Expand my Community achievements bar.

Data Extraction and flow to EDP

Avatar

Level 3

Hey I got an ask to extract data at GUID( similar to login ID) level from adobe analytics. What are steps/ways we can acheive this. What questions I have to ask. Should i use warehouse or feeds? Or any inbuilt API's/

 

2) they are trying to integrate with EDP. What questions should i ask stakeholders about this. i have frequency, what cdp, volumes in mind for now. 

 

 

I'm completely new to this. Any response is appreciated. Thanks!!!

3 Replies

Avatar

Community Advisor and Adobe Champion

Without knowing more about how you want to get the data, this could be a hard thing to answer... first I assume you are using Adobe Analytics and not CJA.

 

There are certainly things to consider:

 

1. Depending on how much data you need to extract, and if this is going to be an ongoing or one-time process; there may be more or less options

 

  • Workspaces, despite showing up to 400 rows of data, can export 50,000 rows (right click menu) - this can be easy to build and confirm the data that is included before getting the file.. but it's not really schedulable
  • Workspaces can be scheduled to export as CVS, but only up to the visible 400 rows
  • API can be easy if you only need one dimension, but if you need multiple breakdowns it becomes complex (you have to run an API for each breakdown at each row)
  • Data Warehouse allows you build out a flat table, but keep in mind that metrics like Visits or Unique Visitors that would get deduplicated in Workspaces don't have that luxury here....
  • Report Builder, this can be scheduled to bring data into Excel.. the interface is a little old, and I am not sure what the data limits are, but it might be a viable option for you
  • (The above all work with "clean" processed data, the exclusions are removed)
  • Raw Data Feeds - this will export everything as raw data... but it means a lot of processing to replicate the logic to get it to match what Adobe is showing (you have to identify the UVs and Visits yourself, exclude the hits that need to be excluded, and run a lot of SQL logic, etc.

 

2. Do you have the resources to massage the data

  • Raw Data is good, but its also a lot of work... this isn't something you just export and use directly... it can take a long time to get it working just right
  • What tools are you trying to integrate with, and is there a preferred connection type there? That could drive a lot of decisions... is there a dedicated team there you can work with

 

I'm sure there are more questions that will come to mind... but this is a good starting point.

Avatar

Level 3

Ya, its pretty much like a discovery session, so I don't have more context and this helps.
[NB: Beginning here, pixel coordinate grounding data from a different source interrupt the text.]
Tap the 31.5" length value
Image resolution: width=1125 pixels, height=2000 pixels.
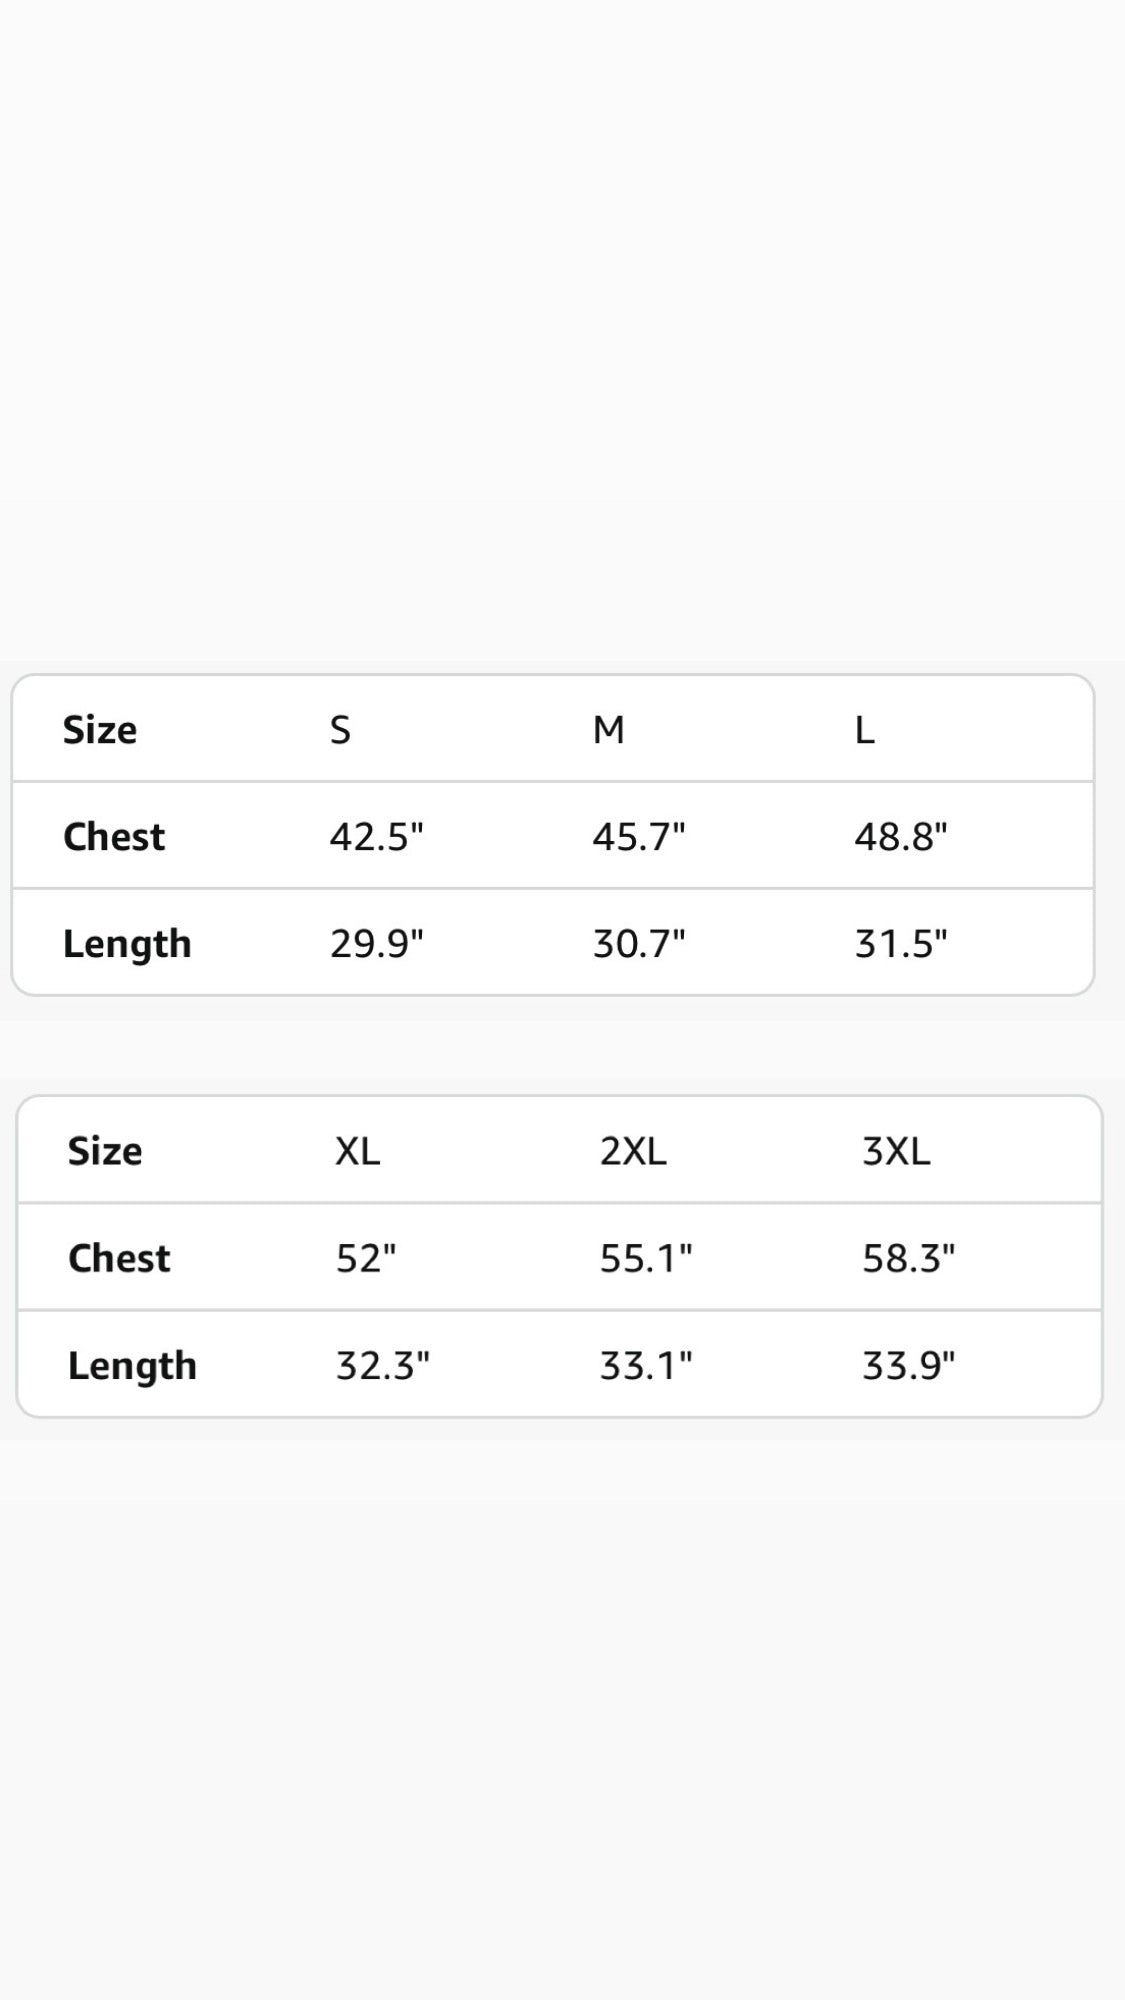pos(901,943)
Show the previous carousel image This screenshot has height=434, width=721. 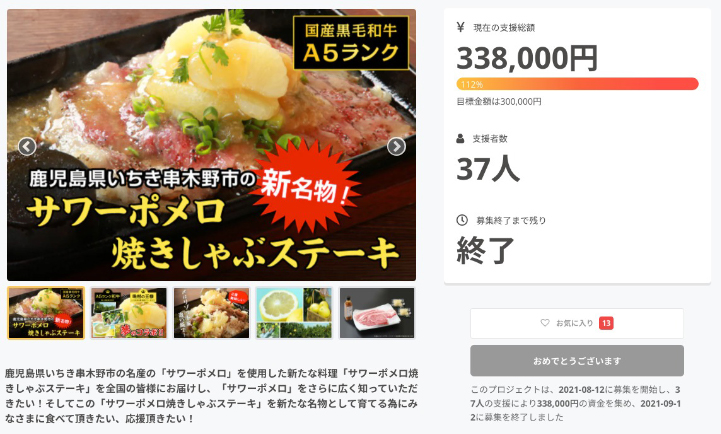pyautogui.click(x=27, y=147)
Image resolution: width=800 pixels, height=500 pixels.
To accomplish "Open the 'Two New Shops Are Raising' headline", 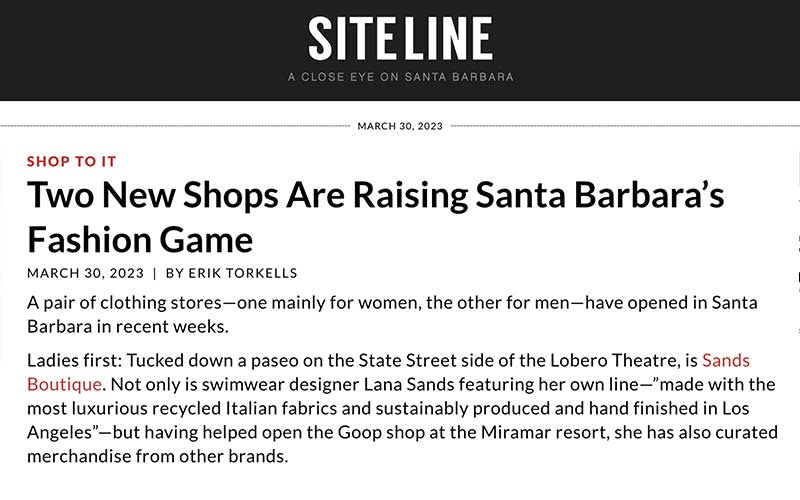I will pyautogui.click(x=375, y=195).
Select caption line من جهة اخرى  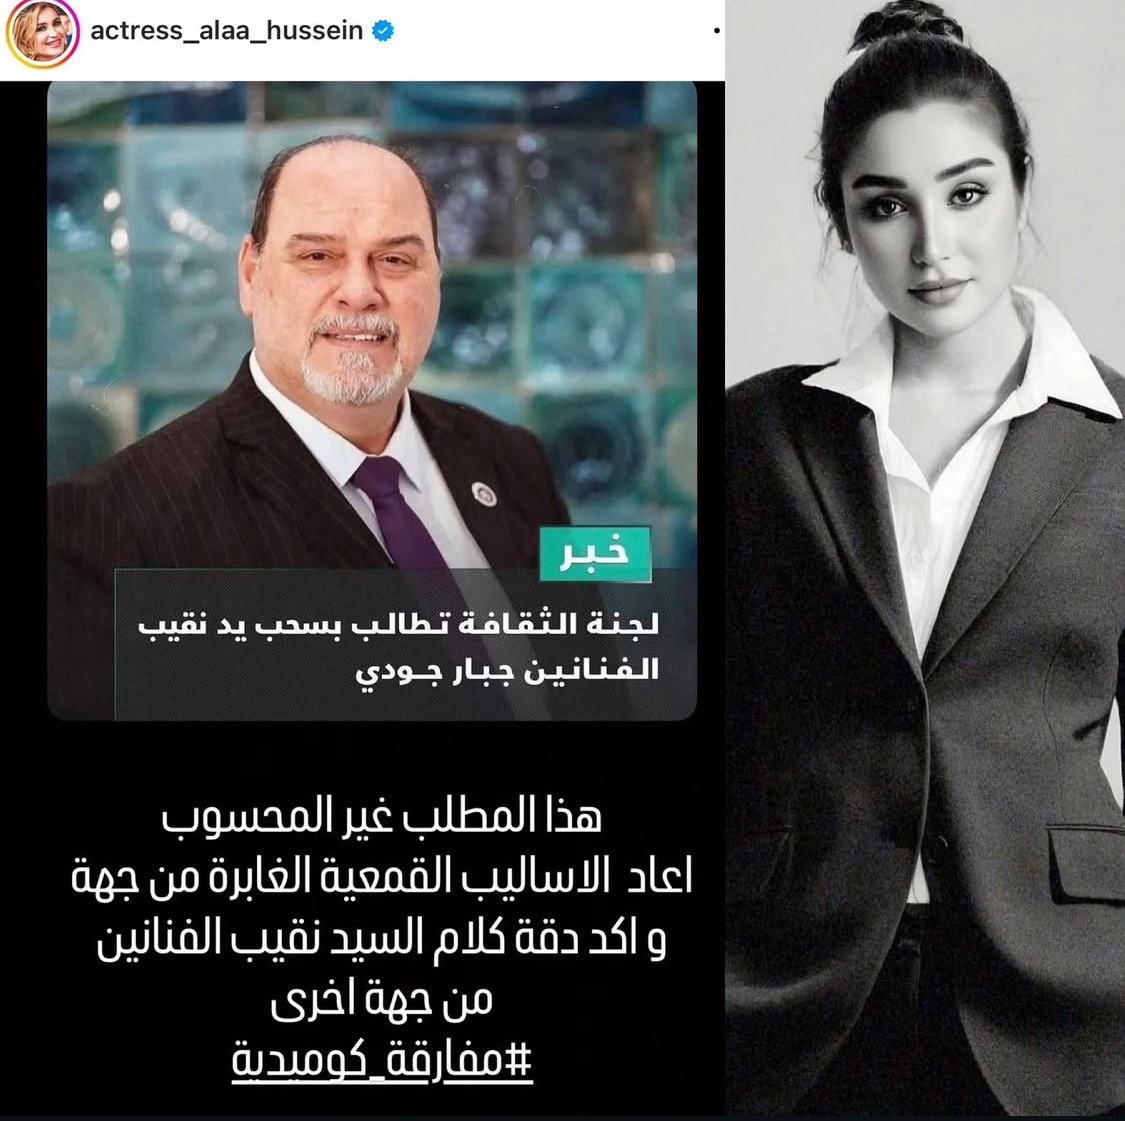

And your assumption is right, its adobe analytics.

 

I am good with everything but I didn't get this 'metrics like Visits or Unique Visitors that would get deduplicated'.  And how will the data be when extracted data is sent to some EDP.

I think of some questions like how frequent they want data to be, do they need real time or historical, as you mentioned whats the destination etc.

Avatar

Community Advisor and Adobe Champion

For the 'metrics like Visits or Unique Visitors that would get deduplicated' part:

 

Ok, so in Workspace, you might see a report like:

    Page Views Unique Visitors
    10 3
Pages   10 3
  Page A 4 2
  Page B 3 1
  Page C 3 2

 

So the "total" UVs is only 3, it's not 2+1+2 (5)... because the same user hit multiple pages. In the Data Warehouse, you don't get the de-duplicated total (or any totals at all)... So if you were to get this info in Workspace, and you total the data yourself, you would think that you have 5 UVs, and not 3... the more data you have, the worse the overcounting would become.... 

 

Page Views could even be impacted if you are using List dimensions, as each value in the list I believe is split into its own row... so if you have 20 items passed in a list on a single hit, it might look like 20 PVs in the Data Warehouse...  

 

 

 

Understanding the format and frequency is something for you to consider, and when you have a better sense of that, I'd be happy to discuss some more specifics of the options (and lots of other people here would too)